Swing Trading Course

What is Swing Trading?


Swing trading is a style of trading that attempts to capture short- to medium-term gains in a stock (or any financial instrument) over a period of a few days to several weeks. Swing traders primarily use technical analysis to look for trading opportunities.

Swing traders may utilize fundamental analysis in addition to analyzing price trends and patterns.

Why Swing Trade?


Swing Trading is a strategy that focuses on taking smaller gains in short term trends and cutting losses quicker. The gains might be smaller, but done consistently over time they can compound into excellent annual returns.
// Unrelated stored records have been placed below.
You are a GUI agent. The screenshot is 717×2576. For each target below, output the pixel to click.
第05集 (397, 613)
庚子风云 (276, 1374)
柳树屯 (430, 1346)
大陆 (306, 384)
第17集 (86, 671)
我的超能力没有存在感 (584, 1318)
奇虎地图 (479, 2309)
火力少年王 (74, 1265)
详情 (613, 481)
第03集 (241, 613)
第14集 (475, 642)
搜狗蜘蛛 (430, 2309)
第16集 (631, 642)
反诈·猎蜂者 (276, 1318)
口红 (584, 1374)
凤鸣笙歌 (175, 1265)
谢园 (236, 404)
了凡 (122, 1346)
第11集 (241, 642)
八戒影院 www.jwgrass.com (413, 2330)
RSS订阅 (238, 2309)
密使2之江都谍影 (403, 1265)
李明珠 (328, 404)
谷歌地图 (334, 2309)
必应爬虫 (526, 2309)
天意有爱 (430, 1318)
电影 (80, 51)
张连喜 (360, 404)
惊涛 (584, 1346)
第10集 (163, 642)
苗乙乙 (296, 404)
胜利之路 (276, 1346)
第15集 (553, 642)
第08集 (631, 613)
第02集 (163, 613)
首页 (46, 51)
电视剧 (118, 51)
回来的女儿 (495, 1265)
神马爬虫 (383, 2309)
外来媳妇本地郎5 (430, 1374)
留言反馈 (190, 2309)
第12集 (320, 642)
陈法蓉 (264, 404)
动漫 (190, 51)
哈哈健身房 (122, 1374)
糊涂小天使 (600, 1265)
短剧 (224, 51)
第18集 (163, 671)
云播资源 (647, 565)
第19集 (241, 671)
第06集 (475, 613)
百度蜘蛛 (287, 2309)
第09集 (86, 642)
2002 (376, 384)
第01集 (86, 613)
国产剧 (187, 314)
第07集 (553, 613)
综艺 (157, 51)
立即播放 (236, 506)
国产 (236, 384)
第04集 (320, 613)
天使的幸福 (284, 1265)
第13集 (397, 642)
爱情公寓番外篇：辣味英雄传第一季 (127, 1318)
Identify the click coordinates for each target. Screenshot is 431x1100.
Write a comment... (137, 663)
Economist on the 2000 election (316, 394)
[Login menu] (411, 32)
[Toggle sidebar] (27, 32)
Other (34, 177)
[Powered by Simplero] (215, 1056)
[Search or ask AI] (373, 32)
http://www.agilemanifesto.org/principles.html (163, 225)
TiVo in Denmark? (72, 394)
Swing Trading positions are usually held a few days to a couple of weeks, but can be held longer.

Benefits of Swing Trading


  • Investing in large-cap stocks that are actively traded on the major exchanges and, as a result, have regular price swings is the first strategy required to benefit from swing trading.
  • To gain the maximum benefit from swing trading, it is important to invest in market sectors that do not tend to go profits or loss in the long term.
  • Another important strategy that helps investors benefit from swing trading is using exponential moving average (EMA) while making any investment.
  • Swing traders must pay attention to the direction of movement of the baseline of an asset to invest in it at the right time and reap the benefits.
  • Closing trade on a generally profitable position instead of reaping the maximum profit possible is another essential strategy for benefiting from swing trading.
  • Swing trading is less time-intensive than day trading.
  • Swing trading provides the maximum short to medium term profit potential as it capitalizes on the most significant portion of market swings possible.
  • Swing trading requires less analysis than a day or long term trading, allowing for more simplified trading.
  • Swing trading can be very profitable
  • You can trade part time trader
  • The time commitment is not much in swing trading
  • Swing traders are often unable to reap the maximum profit possible from a particular share or instrument.
  • Swing traders are less likely to profit in either bear or bull markets.